Volkswagen announced its plans to accelerate e-mobility by targeting global EV sales volume of 150,000 cars in 2020 and increase it to more than a million by 2025. But the plan clearly shows how difficult it is for deep-pocketed automakers like Volkswagen to catch up with Tesla on the EV front.
“As early as 2020 we intend to sell 150,000 e-cars, of which 100,000 will be the ID. and ID. SUV,” says Thomas Ulbrich, Member of the Volkswagen Brand Board of Management, E-Mobility division. “Speeding up the shift to e-mobility will help us to meet the extremely ambitious CO2 targets that have been set in Europe, China and the USA.” – VW
In the first three-quarters of the current fiscal Tesla has delivered 154,220 (Model S/3/X) units worldwide and the electric car maker looks all set to more than double its 2017 sales of 103K units.
If Tesla becomes cash flow positive, it will allow the company to attract investments for its planned China Gigafactory which has the potential to take Tesla’s global production capacity closer to a million units by 2020.

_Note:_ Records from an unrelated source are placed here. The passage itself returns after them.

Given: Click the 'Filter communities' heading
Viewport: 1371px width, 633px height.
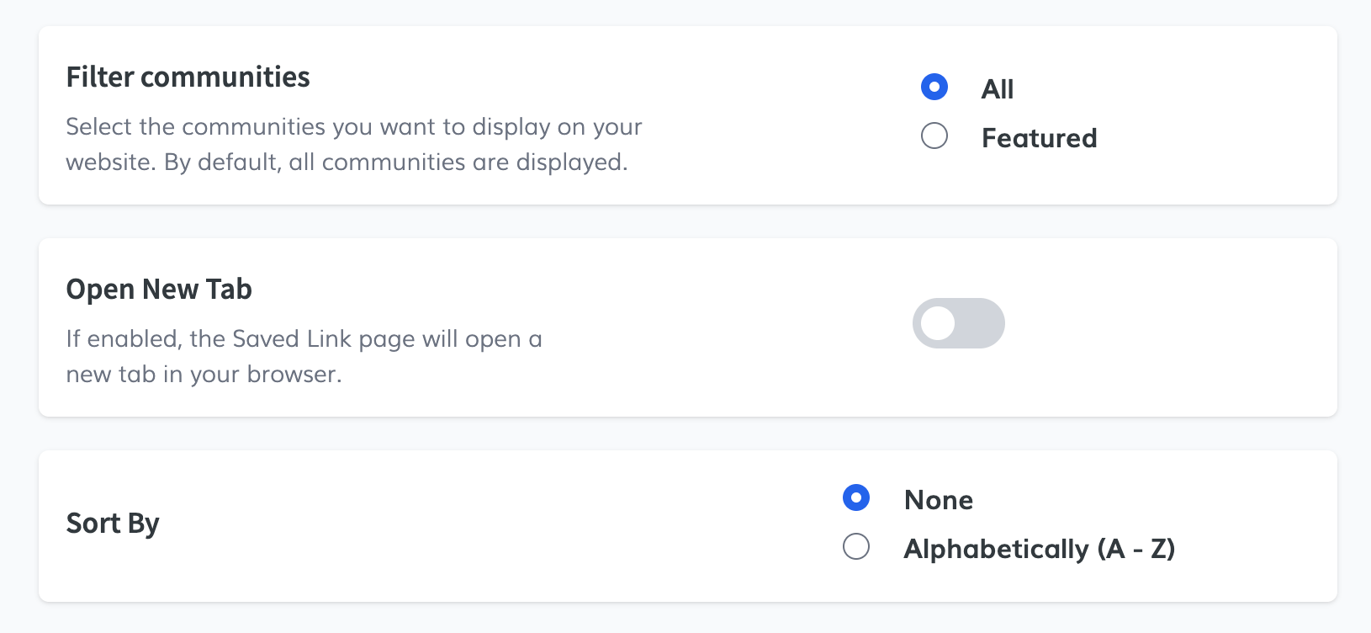Looking at the screenshot, I should pos(188,77).
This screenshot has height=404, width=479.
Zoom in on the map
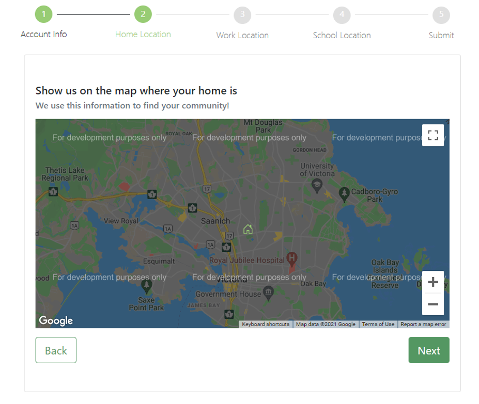click(x=433, y=282)
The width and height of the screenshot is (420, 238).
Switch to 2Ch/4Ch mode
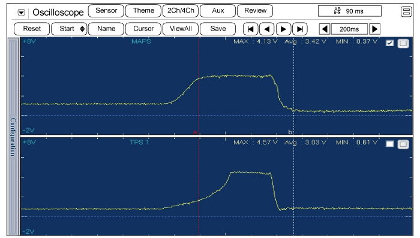181,11
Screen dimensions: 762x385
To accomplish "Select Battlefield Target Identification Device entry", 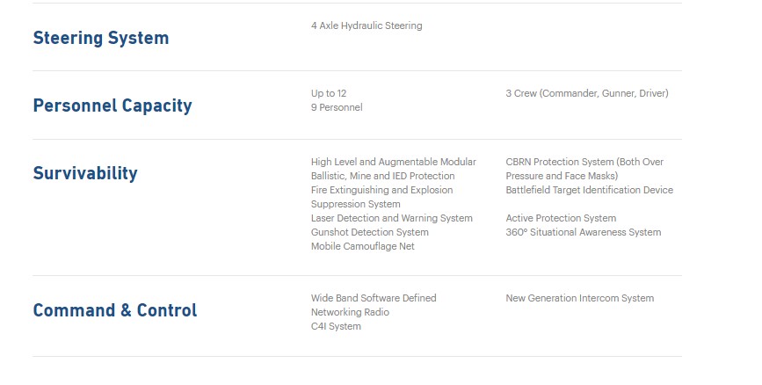I will [589, 190].
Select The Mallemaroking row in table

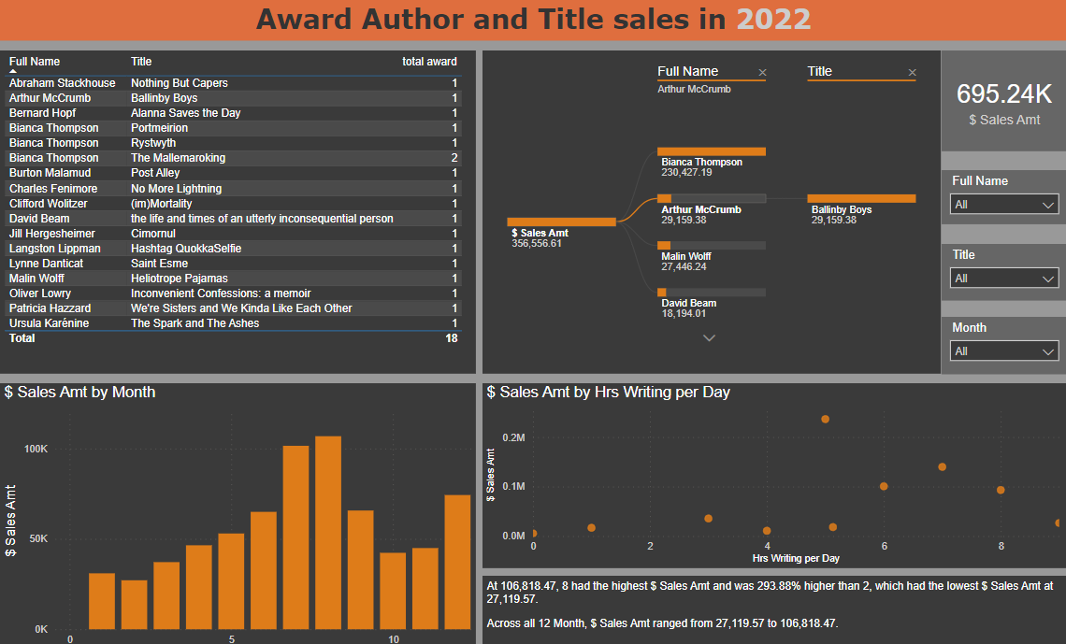click(178, 158)
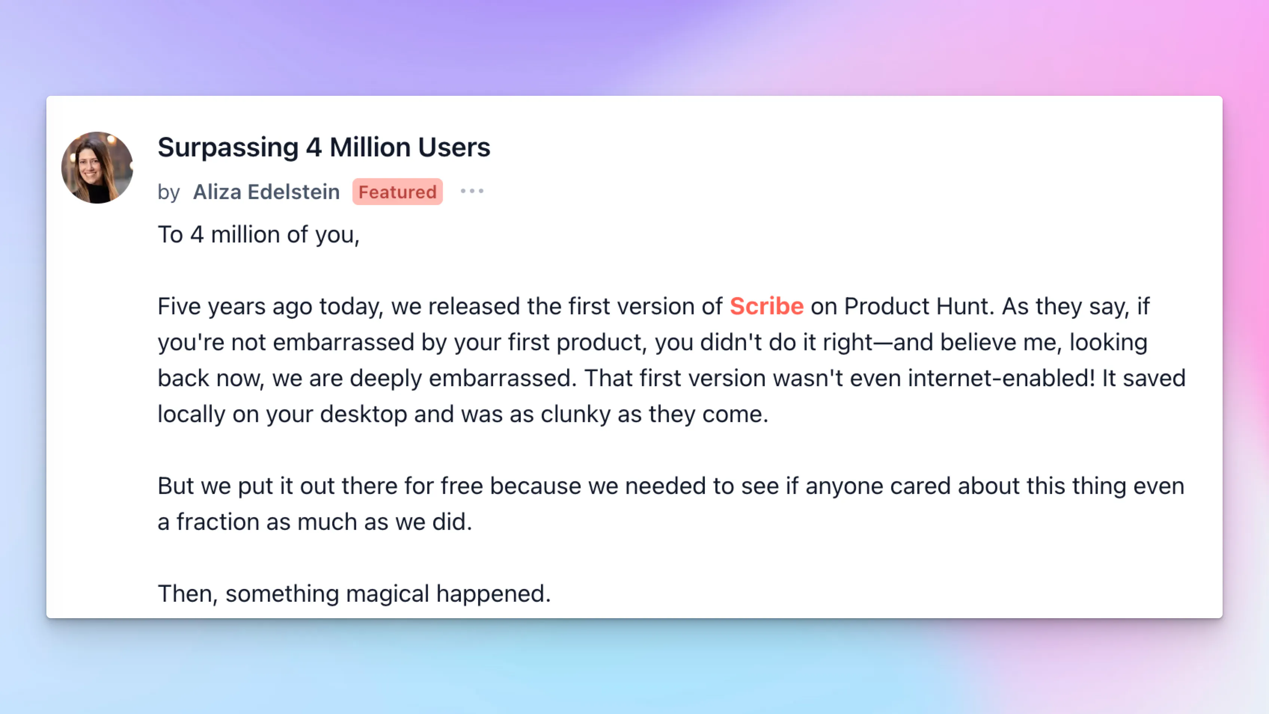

Tesla invested billions of dollars to build Gigafactory and its auto plant in Fremont. Though large automakers have access to vast sums of money, selling EV’s will remain a loss-making proposition for them until production reaches scale.
For public auto companies, it’s a difficult pill to swallow as their electric cars will most certainly cannibalize sales of ICE cars.
Hence they prefer to take a slow and steady approach to increase their EV penetration, allowing more time for Tesla to cement its lead in the EV space.